Grupa dziesięciolatków natychmiast obróciła się w ich stronę:
- Ugh, nawet mi o nim nie wspominaj! - burknął stojący najbliżej blondyn. - Ostatnio podciął mi nogi, tylko dlatego że krzywo na niego spojrzałem! A ja nawet nie patrzyłem w jego stronę!

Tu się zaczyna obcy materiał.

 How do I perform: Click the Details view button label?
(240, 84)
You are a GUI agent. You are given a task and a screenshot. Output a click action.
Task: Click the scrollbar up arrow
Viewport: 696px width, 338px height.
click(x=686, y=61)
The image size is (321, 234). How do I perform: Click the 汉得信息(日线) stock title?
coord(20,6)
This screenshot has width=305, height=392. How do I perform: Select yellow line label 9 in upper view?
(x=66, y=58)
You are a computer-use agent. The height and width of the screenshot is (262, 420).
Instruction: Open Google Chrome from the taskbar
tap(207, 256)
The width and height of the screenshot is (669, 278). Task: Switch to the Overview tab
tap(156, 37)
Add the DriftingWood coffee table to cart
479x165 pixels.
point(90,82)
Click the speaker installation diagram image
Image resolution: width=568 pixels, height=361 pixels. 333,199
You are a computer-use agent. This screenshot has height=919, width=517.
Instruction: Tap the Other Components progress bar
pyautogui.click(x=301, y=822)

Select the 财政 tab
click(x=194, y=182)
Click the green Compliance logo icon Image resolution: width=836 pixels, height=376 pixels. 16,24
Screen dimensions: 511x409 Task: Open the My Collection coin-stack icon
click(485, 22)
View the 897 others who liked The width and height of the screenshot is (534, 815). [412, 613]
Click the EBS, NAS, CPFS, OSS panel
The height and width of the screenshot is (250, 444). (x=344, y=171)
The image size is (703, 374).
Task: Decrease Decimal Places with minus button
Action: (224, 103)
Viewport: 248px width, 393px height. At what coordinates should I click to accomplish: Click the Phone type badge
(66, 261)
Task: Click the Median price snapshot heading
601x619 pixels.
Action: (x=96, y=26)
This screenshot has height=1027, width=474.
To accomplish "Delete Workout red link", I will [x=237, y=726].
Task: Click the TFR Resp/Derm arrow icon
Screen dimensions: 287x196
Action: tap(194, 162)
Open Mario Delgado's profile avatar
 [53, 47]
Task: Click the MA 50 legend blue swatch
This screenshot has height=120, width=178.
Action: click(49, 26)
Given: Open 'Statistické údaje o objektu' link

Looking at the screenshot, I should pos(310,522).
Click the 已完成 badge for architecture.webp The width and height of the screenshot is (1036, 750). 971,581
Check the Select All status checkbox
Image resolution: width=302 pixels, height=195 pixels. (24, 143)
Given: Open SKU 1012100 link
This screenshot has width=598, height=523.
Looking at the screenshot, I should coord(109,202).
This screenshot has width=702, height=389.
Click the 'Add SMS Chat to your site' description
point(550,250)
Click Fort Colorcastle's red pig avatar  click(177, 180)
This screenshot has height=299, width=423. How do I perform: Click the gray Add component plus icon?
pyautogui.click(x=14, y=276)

- Zawsze śmieje się z moich włosów! - zawołał ktoś inny. - Mówi, że tym, co ja mam na głowie, można tylko karmić banthy!
- Skurczybyk!
- Brutal!
- Na następnym wyścigu dam z siebie wszystko i wreszcie go pokonam! - zaanonsował Anakin. - Ostatnio mało brakowało, a władowałby się tym swoim złomem na ścianę!
Starsi chłopcy z aprobatą pokiwali głowami.
- Dobrze gadasz, Skywalker!
- Pokaż palantowi, gdzie jego miejsce!
- Na następnym wyścigu wszyscy będziemy ci kibicować!
Obecnie
Anakin dał sobie chwilę na zastanowienie. Kto w Świątyni Jedi mógł być znany absolutnie wszystkim i mieć reputację dupka? Twarz kandydata pojawiła się w wyobraźni chłopca niemal automatycznie.
- Billaba jest w porządku - odezwał się dostatecznie głośno, by usłyszano go w obrębie najbliższych pięciu stolików - ale Windu to prawdziwy wrzód na tyłku!
Oczekiwał reakcji podobnej do tej, jaką otrzymał, gdy wygrał wyścig - klaskanie i wiwaty. A tymczasem publika odpowiedziała mu w taki sposób, jakby nie tylko rozbił ścigacz, ale przy okazji skasował wózek z napojami.
Dokładnie taki wyraz twarzy zobaczył, gdy kiedyś obgadywał Sebulbę. Ale nie przed chłopcami, których zbajerował razem z Kitsterem. Dokładnie taki wyraz twarzy miał Watto, gdy Anakin opowiedział mu o swojej niechęci do wstrętnego douga - wtedy jeszcze chłopiec nie wiedział, że jego właściciel stawia na skurczybyka całą swoją forsę.
A teraz inne dzieci patrzyły na niego w identyczny sposób! I to nie tylko te z jego stolika - wzburzona była co najmniej połowa stołówki!
O raju - spetryfikowany umysł Anakina był w stanie wykrztusić tylko tę krótką myśl.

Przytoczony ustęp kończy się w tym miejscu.